Predicting progression and cognitive decline in amyloid-positive patients with Alzheimer's disease

Sep 6, 2021·
Hákon Valur Dansson
Lena Stempfle
Lena Stempfle
,
Hildur Egilsdóttir
,
Erik Portelius
,
Kaj Blennow
,
Henrik Zetterberg
,
Fredrik D Johansson
,
Alzheimer’s Disease Neuroimaging Initiative (ADNI)
· 0 min read
Figure by Lena Stempfle
Abstract

Background: In Alzheimer’s disease, amyloid-β (Aβ) peptides aggregate in the lowering CSF amyloid levels - a key pathological hallmark of the disease. However, lowered CSF amyloid levels may also be present in cognitively unimpaired elderly individuals. Therefore, it is of great value to explain the variance in disease progression among patients with Aβ pathology. Methods: A cohort of n=2293 participants, of whom n=749 were Aβ positive, was selected from the Alzheimer’s Disease Neuroimaging Initiative (ADNI) database to study heterogeneity in disease progression for individuals with Aβ pathology. The analysis used baseline clinical variables including demographics, genetic markers, and neuropsychological data to predict how the cognitive ability and AD diagnosis of subjects progressed using statistical models and machine learning. Due to the relatively low prevalence of Aβ pathology, models fit only to Aβ-positive subjects were compared to models fit to an extended cohort including subjects without established Aβ pathology, adjusting for covariate differences between the cohorts.

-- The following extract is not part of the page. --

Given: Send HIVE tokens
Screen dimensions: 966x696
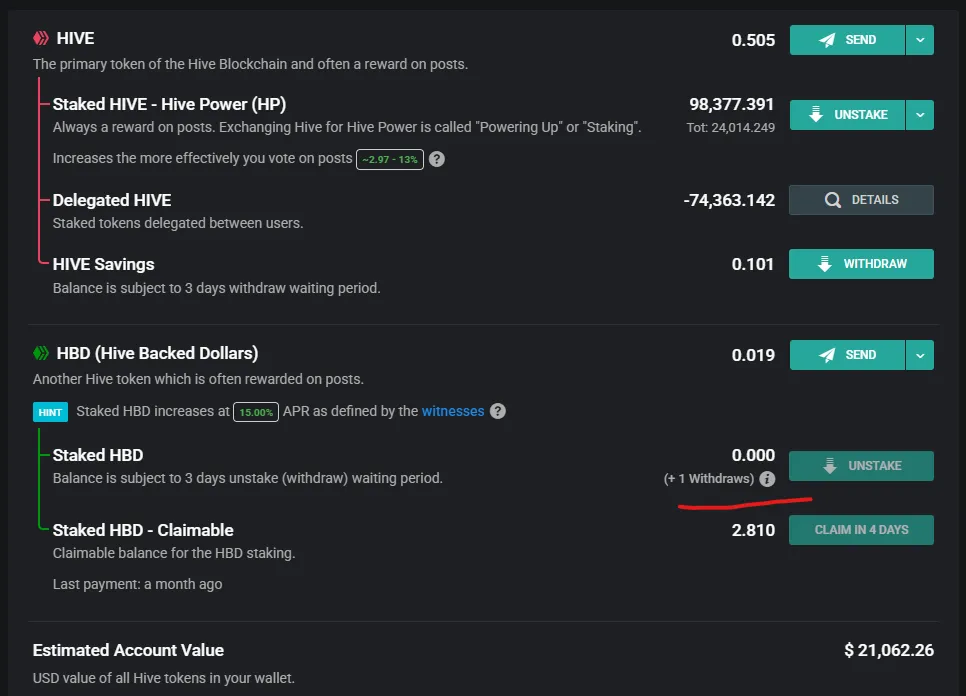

Results: Aβ pathology status was determined based on the A β42/A β40 ratio. The best predictive model of change in cognitive test scores for Aβ-positive subjects at the 2-year follow-up achieved an R2 score of 0.388 while the best model predicting adverse changes in diagnosis achieved a weighted F1 score of 0.791. A β-positive subjects declined faster on average than those without Aβ pathology, but the specific level of CSF Aβ was not predictive of progression rate. When predicting cognitive score change 4 years after baseline, the best model achieved an R2 score of 0.325 and it was found that fitting models to the extended cohort improved performance. Moreover, using all clinical variables outperformed the best model based only on a suite of cognitive test scores which achieved an R2 score of 0.228.

Conclusion: Our analysis shows that CSF levels of Aβ are not strong predictors of the rate of cognitive decline in Aβ-positive subjects when adjusting for other variables. Baseline assessments of cognitive function accounts for the majority of variance explained in the prediction of 2-year decline but is insufficient for achieving optimal results in longer-term predictions. Predicting changes both in cognitive test scores and in diagnosis provides multiple perspectives of the progression of potential AD subjects.